Depuis ses débuts en solo en 1997, le chanteur et guitariste messin Dom Colmé exprime sa sensibilité avec une dose égale d’énergie et de poésie : une musique bien à lui qui emprunte autant à la folk américaine qu’à la chanson française, de Voulzy à Higelin. Aujourd’hui, il poursuit sa route avec le désir de suivre de nouvelles directions.

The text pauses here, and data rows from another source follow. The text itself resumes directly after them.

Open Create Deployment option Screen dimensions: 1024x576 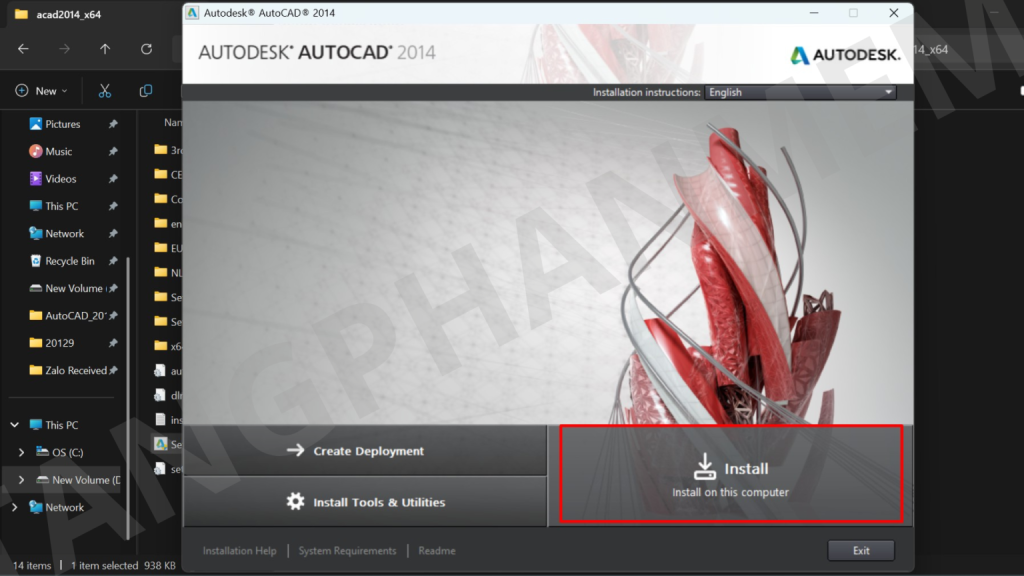pos(366,451)
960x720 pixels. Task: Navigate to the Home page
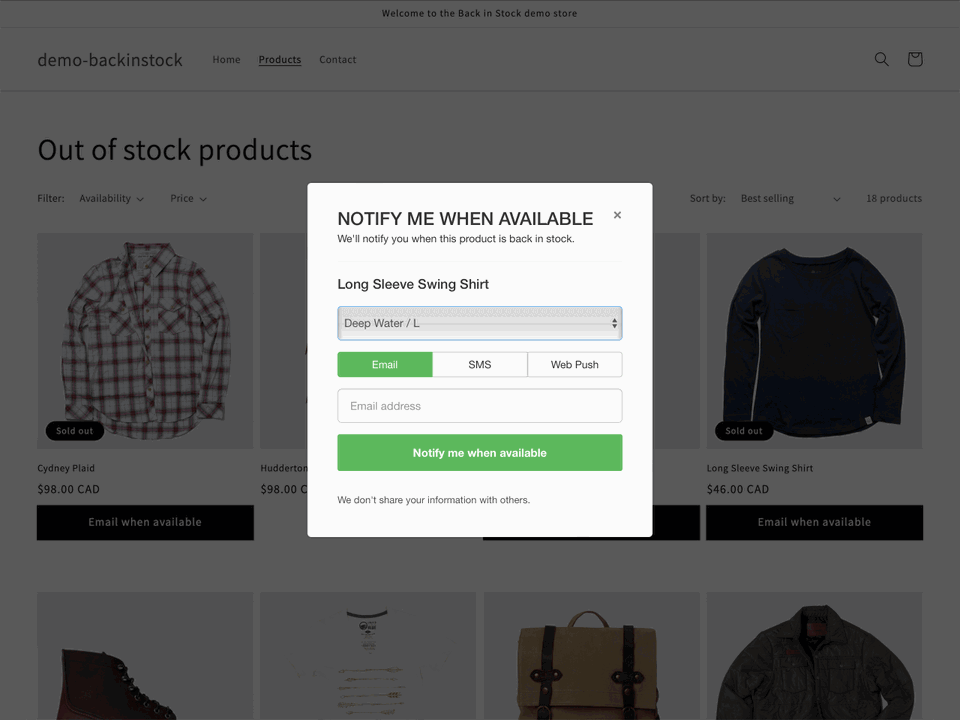pos(226,59)
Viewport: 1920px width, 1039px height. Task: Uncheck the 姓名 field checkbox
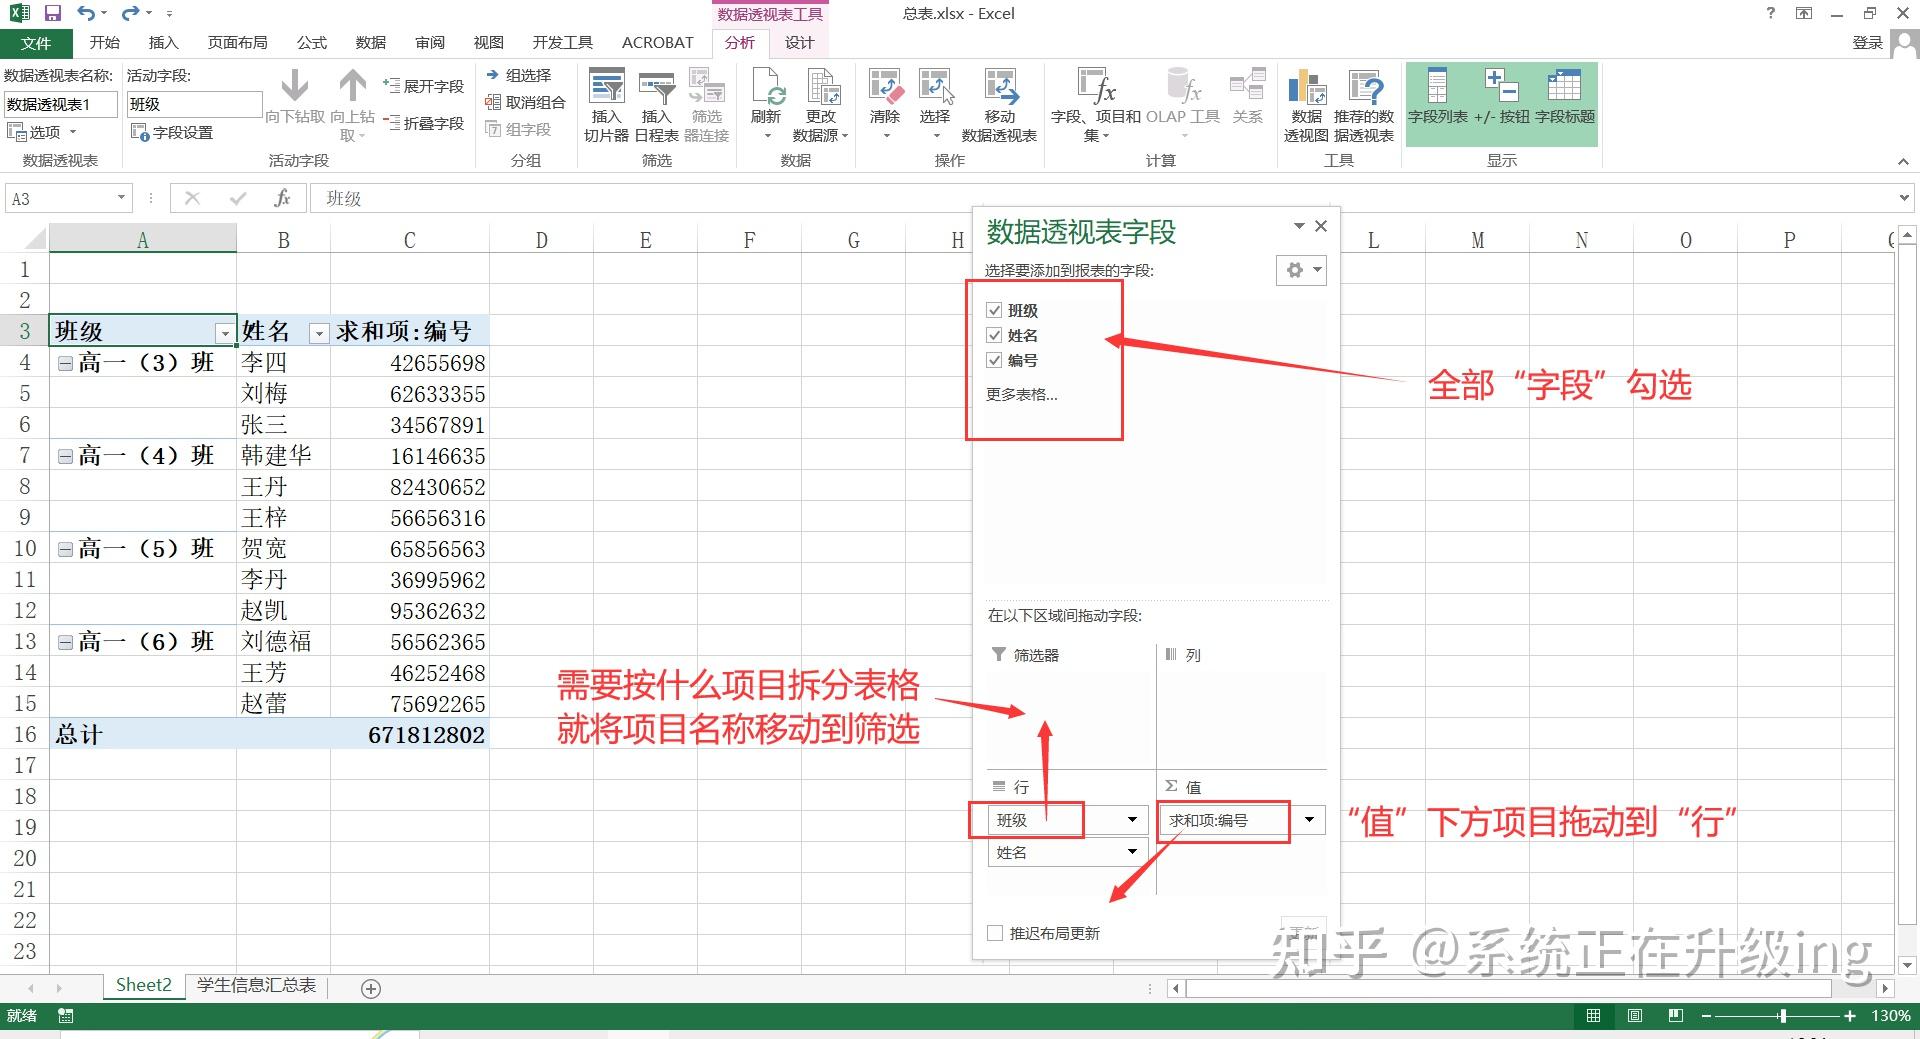993,335
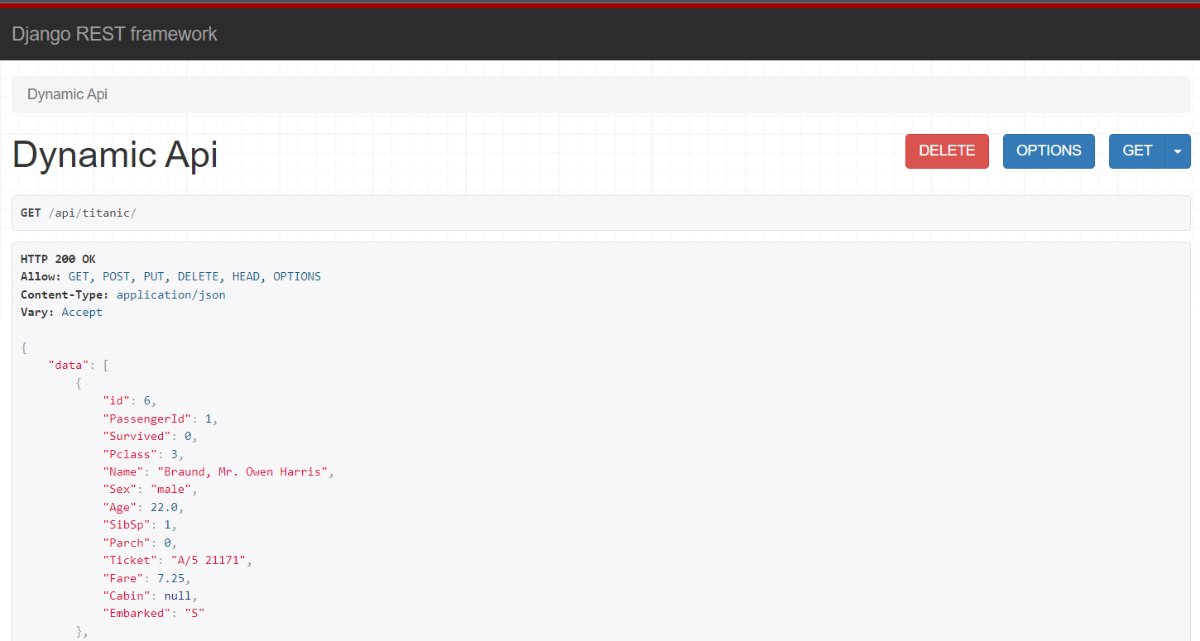The height and width of the screenshot is (641, 1200).
Task: Click GET in the Allow header list
Action: (78, 276)
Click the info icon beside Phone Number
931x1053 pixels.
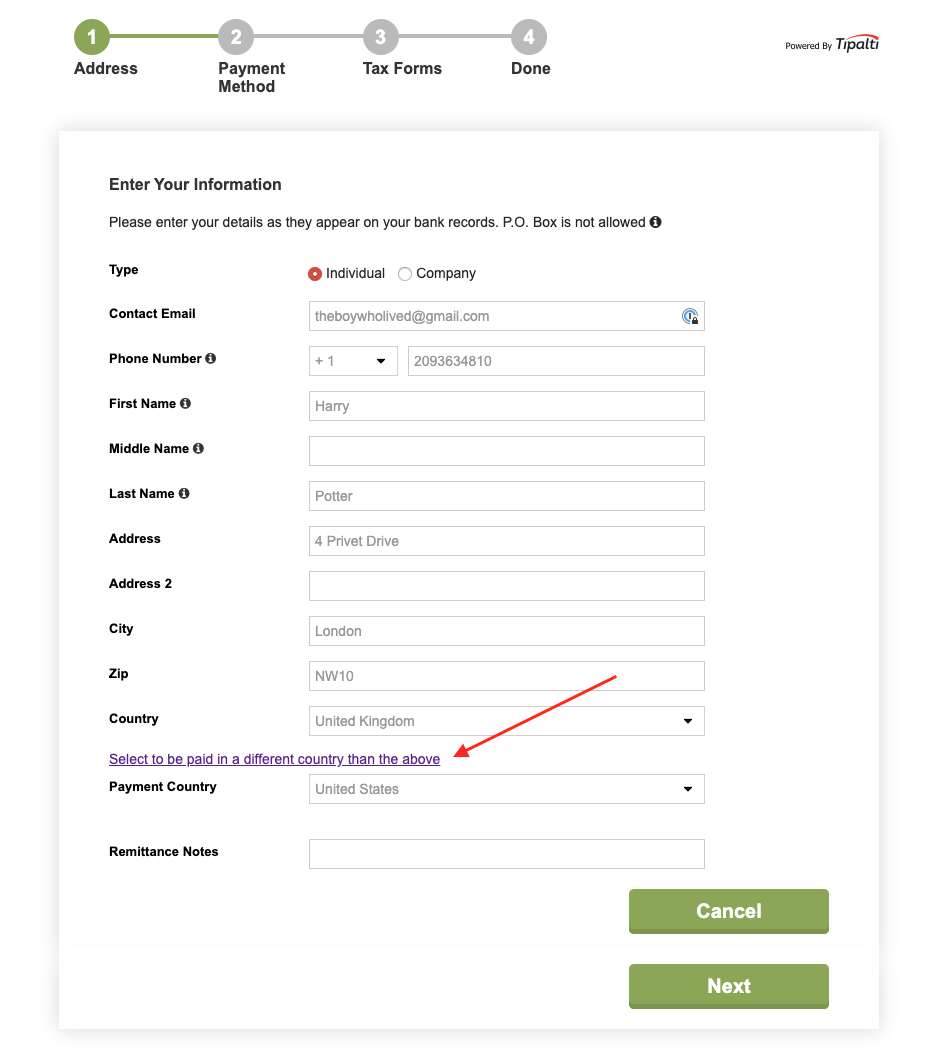coord(210,359)
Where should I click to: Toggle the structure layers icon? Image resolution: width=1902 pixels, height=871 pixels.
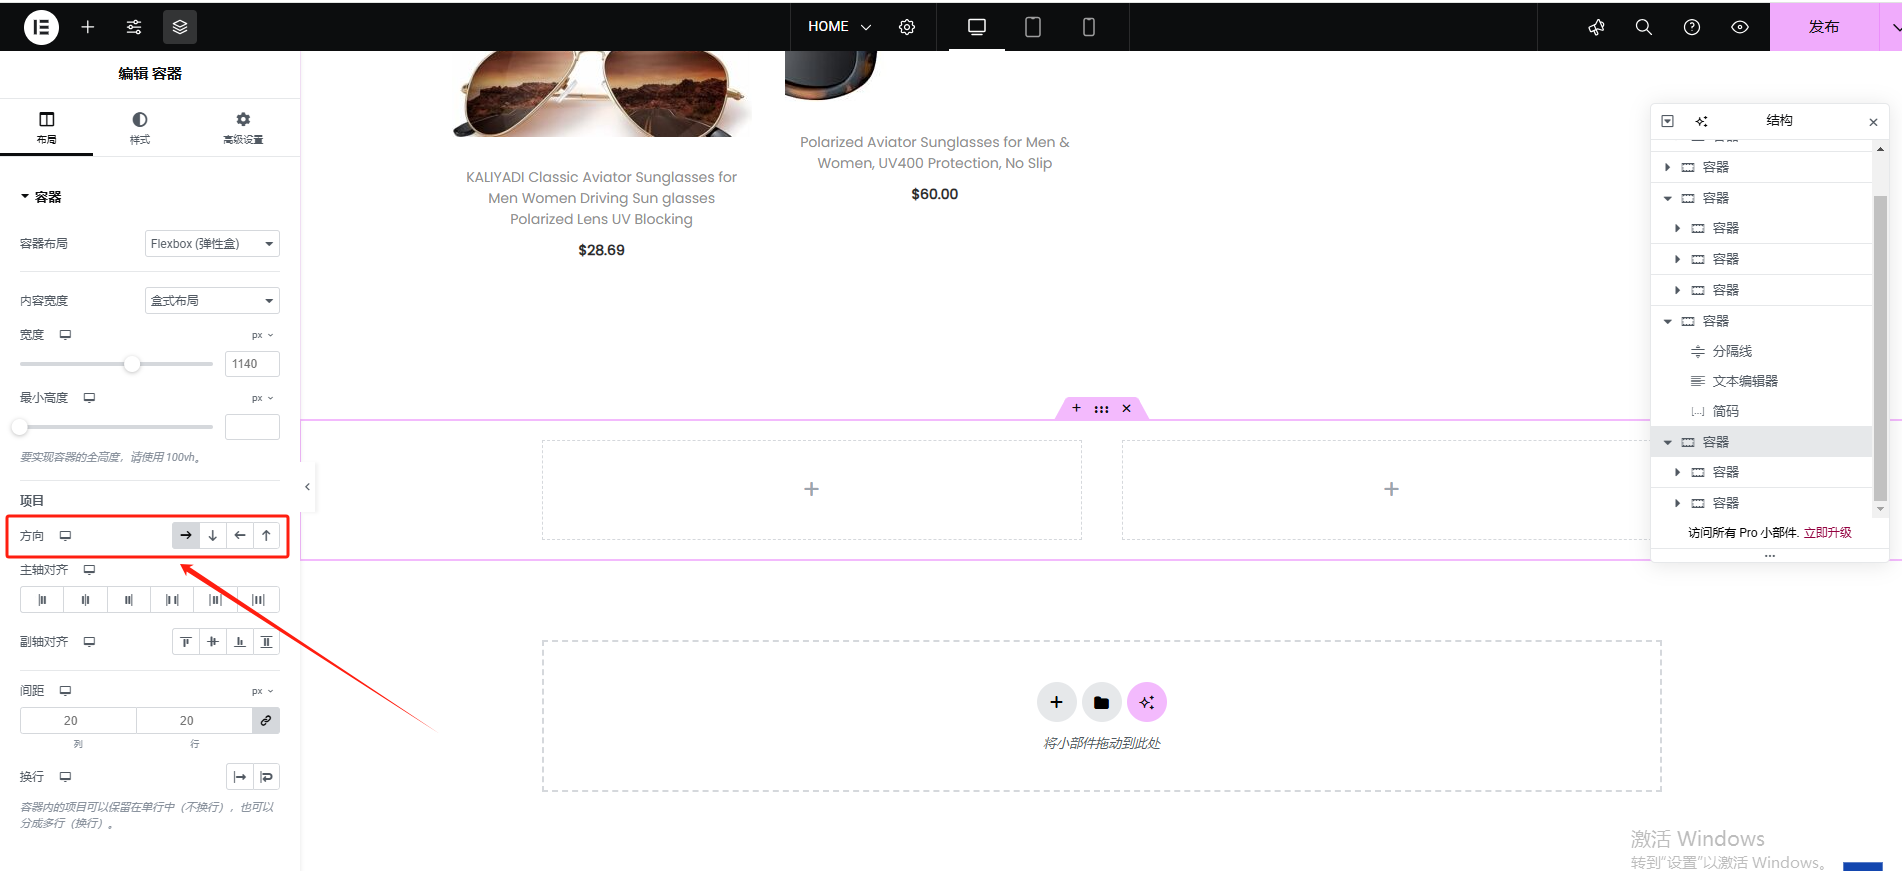pos(180,27)
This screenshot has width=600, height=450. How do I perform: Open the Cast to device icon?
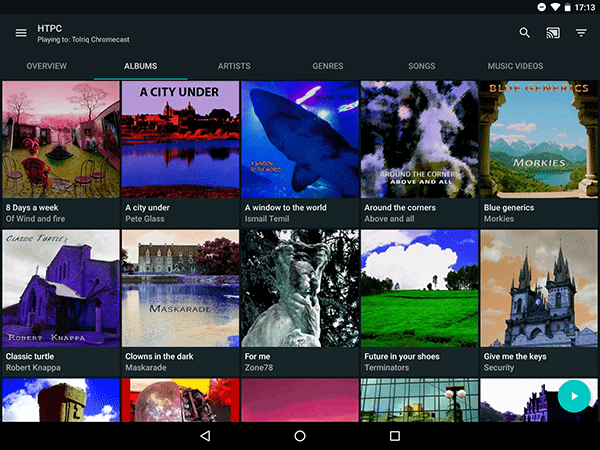point(553,33)
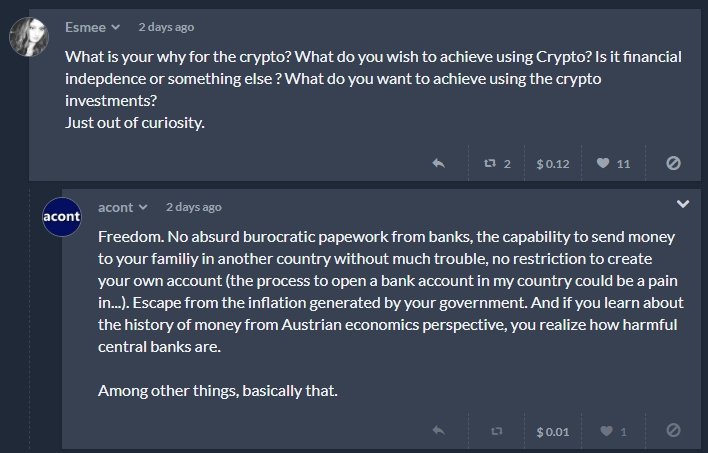Open dropdown next to acont username
Image resolution: width=708 pixels, height=453 pixels.
point(143,207)
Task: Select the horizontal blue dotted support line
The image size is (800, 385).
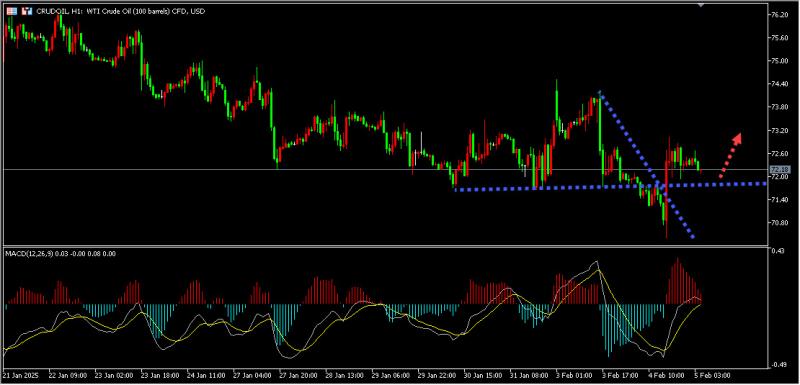Action: coord(610,187)
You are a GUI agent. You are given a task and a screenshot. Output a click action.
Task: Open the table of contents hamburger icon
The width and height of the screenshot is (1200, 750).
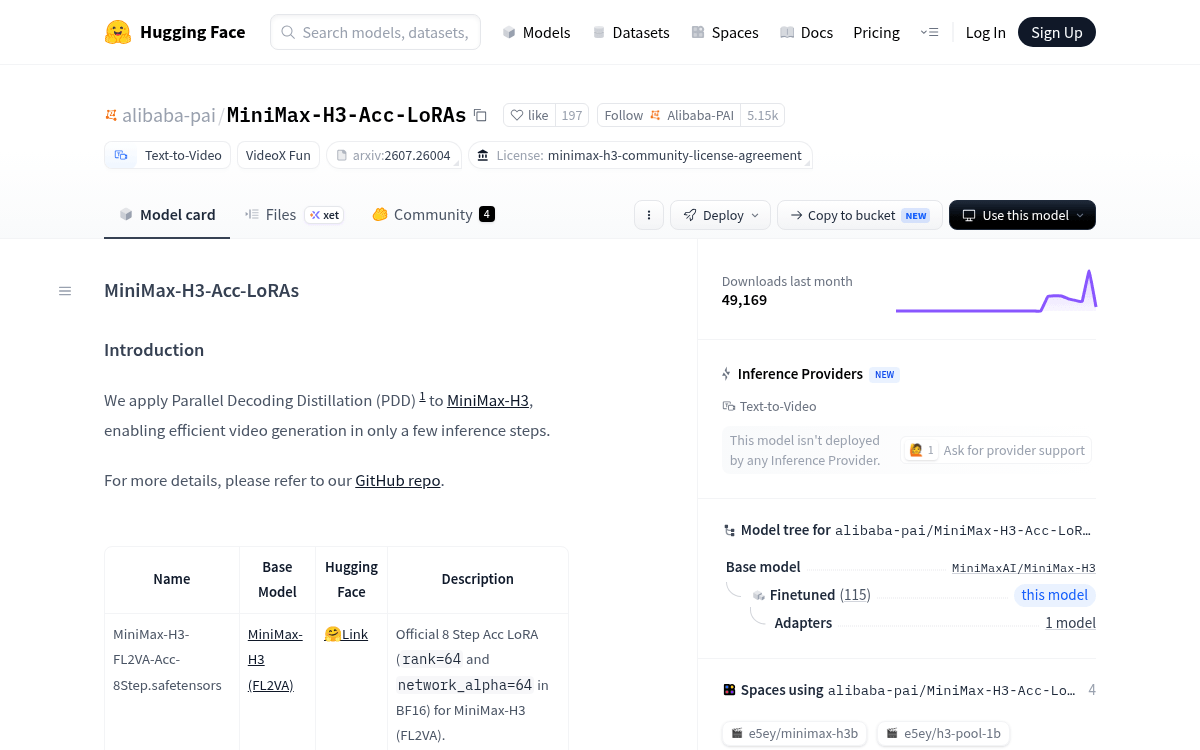coord(65,291)
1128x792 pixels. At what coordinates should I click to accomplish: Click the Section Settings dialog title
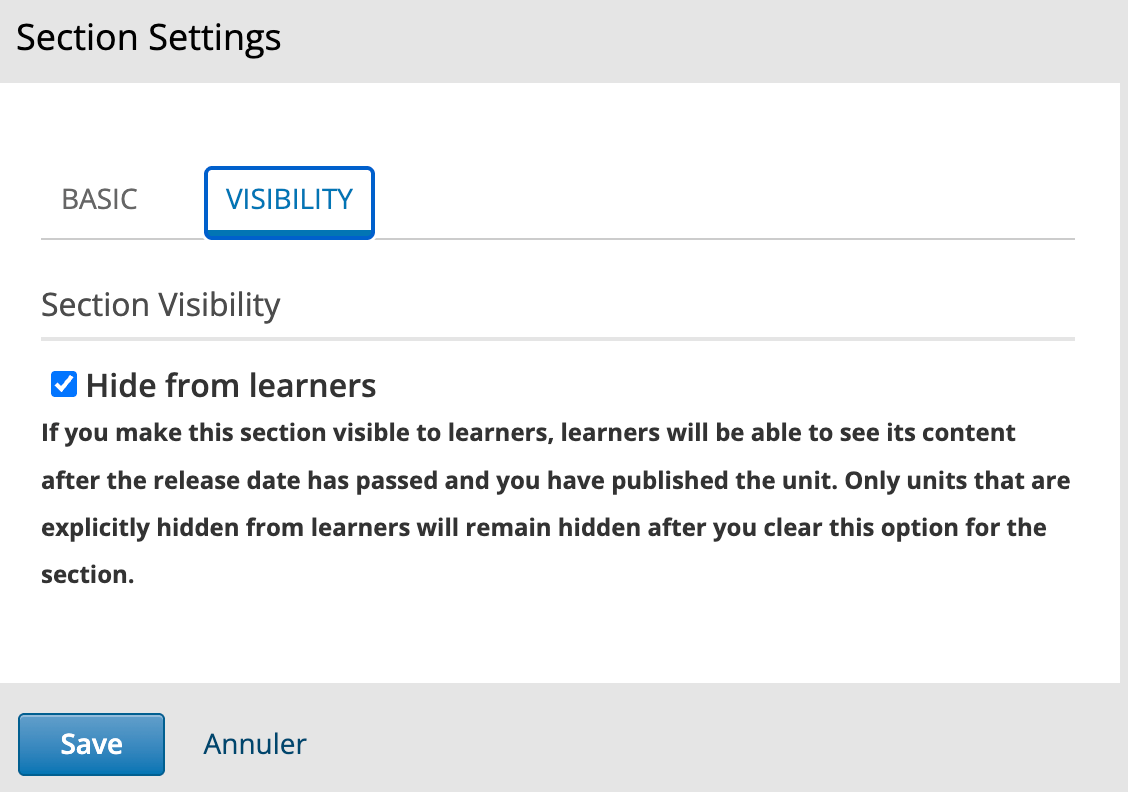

Il y a quelque chose de la quête dans la musique de Dom Colmé : au fil de ses cinq albums plane souvent une figure féminine rêvée qui, entre étreintes et dérobades, semble symboliser cette vie que l’on tente toujours de mieux saisir. Dans sa carrière, le Messin a eu son lot de virages et de lignes droites grisantes : lorsqu’il débute dans les années 80, multipliant les formations jusqu’à Osiris puis Salomé avec son comparse Stéphane Glanois, c’est l’ère des concerts et de l’énergie débordante. « On envoyait du lourd avec Salomé, sourit Dom. J’aurais bien aimé aller plus loin avec ce groupe, mais on a fini par se séparer et je me suis retrouvé seul avec ma guitare ». Qu’à cela ne tienne : il se lance en solo en 1997 et prend une nouvelle dimension, trouvant les mots justes sans oublier son sens de la mélodie et de l’harmonie, au cœur de son identité de musicien.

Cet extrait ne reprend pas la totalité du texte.